* EXERCISE DATA:
____________________
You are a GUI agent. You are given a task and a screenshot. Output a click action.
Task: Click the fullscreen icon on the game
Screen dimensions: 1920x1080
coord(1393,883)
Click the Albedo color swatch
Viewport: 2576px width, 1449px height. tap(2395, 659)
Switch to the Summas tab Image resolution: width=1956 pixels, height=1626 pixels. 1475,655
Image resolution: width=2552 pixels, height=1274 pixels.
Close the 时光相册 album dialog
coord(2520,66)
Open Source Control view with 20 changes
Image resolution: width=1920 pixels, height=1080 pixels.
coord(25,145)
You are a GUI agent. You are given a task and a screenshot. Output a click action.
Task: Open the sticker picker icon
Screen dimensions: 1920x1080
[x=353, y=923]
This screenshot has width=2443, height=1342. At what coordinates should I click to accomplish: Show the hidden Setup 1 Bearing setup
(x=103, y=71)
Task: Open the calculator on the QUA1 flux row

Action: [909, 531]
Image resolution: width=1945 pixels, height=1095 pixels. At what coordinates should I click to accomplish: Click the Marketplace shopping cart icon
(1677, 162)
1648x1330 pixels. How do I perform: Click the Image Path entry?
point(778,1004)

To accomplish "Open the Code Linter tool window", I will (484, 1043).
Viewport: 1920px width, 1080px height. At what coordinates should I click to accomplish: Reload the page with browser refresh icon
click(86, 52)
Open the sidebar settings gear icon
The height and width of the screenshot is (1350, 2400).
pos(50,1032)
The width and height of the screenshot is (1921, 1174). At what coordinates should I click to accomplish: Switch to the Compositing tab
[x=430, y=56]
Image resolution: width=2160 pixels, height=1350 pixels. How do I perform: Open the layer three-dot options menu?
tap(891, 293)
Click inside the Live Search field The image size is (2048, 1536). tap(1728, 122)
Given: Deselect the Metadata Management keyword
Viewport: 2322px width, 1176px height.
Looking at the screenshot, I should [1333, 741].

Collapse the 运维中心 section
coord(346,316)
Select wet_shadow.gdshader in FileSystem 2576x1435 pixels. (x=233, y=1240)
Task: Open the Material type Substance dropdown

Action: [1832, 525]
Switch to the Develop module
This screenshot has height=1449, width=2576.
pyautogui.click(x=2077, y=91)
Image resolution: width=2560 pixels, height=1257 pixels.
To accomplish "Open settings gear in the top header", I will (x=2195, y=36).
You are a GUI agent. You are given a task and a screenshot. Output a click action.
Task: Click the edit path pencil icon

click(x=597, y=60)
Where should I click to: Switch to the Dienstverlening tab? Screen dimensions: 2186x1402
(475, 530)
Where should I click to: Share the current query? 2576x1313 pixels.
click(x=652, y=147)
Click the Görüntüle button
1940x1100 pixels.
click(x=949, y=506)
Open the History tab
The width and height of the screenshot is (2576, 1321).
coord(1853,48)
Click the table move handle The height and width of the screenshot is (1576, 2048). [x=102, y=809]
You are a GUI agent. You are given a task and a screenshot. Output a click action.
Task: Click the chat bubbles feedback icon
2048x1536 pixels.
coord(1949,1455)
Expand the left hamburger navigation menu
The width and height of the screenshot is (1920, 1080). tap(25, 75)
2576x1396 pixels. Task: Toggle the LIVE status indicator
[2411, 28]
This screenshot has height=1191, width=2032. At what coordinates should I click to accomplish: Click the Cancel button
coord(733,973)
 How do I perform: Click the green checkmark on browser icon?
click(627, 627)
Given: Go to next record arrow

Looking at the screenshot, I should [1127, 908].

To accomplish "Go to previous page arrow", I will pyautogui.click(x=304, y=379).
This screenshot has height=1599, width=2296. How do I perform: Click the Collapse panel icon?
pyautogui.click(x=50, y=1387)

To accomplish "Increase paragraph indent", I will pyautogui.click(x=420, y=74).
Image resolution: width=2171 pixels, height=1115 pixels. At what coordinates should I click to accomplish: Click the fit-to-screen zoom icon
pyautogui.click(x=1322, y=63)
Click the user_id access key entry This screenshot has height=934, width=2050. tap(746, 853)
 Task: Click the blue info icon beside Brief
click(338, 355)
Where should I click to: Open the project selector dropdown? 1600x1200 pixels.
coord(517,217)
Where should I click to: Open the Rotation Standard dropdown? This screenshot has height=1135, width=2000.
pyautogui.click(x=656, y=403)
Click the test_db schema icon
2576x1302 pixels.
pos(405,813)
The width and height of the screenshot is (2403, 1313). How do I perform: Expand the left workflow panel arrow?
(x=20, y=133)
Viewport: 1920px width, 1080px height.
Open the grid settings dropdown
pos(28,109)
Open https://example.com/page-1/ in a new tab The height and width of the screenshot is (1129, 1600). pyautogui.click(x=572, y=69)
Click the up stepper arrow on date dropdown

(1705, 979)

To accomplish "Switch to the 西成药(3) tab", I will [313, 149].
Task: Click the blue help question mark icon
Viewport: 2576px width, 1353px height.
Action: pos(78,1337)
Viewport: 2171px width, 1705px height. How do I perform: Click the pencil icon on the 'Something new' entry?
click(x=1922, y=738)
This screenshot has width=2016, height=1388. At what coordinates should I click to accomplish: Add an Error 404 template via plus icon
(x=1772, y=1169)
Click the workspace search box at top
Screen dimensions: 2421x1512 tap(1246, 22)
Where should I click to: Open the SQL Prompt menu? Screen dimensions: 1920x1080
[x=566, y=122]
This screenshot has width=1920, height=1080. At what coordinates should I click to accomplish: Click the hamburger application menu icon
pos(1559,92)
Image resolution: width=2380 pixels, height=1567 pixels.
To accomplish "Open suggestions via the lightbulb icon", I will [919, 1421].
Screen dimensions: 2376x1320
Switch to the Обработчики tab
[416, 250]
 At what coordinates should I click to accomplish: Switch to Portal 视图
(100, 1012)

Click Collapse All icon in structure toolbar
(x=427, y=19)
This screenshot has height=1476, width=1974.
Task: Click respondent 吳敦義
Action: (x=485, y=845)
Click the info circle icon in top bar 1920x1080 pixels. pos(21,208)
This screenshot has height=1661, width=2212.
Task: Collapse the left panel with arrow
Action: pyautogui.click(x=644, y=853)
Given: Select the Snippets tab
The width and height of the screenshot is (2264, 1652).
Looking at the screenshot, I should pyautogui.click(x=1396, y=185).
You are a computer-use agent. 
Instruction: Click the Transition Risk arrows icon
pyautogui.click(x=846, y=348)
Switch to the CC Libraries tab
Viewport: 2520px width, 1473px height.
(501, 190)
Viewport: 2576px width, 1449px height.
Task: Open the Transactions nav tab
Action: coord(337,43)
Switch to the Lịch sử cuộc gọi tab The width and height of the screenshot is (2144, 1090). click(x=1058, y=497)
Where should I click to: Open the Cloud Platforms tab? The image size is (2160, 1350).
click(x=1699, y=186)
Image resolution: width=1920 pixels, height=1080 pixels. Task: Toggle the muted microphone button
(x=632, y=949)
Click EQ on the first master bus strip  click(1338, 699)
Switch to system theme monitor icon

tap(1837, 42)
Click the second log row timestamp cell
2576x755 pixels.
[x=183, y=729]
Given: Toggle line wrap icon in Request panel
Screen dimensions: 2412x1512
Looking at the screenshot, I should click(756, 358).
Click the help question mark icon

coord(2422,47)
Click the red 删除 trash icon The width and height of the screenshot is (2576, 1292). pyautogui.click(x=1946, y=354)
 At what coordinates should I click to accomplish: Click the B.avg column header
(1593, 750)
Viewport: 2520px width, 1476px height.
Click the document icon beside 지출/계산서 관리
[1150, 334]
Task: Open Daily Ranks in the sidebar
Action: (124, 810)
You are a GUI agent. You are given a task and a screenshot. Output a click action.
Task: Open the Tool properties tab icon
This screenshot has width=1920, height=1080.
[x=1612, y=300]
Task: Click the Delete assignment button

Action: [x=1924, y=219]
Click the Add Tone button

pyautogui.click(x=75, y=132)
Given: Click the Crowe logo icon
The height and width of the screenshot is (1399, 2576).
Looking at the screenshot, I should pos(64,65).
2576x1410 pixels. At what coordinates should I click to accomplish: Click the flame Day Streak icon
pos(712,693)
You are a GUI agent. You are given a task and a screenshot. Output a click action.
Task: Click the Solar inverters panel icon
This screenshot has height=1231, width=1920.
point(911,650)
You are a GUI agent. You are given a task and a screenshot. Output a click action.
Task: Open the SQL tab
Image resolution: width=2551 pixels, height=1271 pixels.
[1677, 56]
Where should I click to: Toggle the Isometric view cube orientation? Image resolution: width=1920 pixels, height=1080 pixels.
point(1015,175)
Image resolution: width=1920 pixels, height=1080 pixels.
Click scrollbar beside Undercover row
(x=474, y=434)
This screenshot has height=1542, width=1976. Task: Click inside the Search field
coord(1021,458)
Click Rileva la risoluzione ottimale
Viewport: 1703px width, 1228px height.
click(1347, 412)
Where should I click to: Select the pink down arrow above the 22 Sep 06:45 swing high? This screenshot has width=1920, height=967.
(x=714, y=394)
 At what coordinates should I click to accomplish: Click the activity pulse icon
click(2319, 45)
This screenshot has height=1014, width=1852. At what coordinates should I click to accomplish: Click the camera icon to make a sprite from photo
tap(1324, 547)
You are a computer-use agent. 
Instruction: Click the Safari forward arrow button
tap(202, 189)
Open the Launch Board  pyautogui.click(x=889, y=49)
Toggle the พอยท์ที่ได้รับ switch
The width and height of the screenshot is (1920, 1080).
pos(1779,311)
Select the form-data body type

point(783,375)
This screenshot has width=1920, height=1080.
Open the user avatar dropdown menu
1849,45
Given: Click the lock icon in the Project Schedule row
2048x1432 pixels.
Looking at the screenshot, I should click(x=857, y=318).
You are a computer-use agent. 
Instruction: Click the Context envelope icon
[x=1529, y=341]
____________________
* WHAT TO PRODUCE:
The response must hold only the lines above from the line with "Given: Select the Snippets tab" through the line with "Switch to the CC Libraries tab", each copied exactly, both ends kept.

* FINISHED EXERCISE:
Given: Select the Snippets tab
The width and height of the screenshot is (2264, 1652).
Looking at the screenshot, I should pyautogui.click(x=1396, y=185).
You are a computer-use agent. 
Instruction: Click the Transition Risk arrows icon
pyautogui.click(x=846, y=348)
Switch to the CC Libraries tab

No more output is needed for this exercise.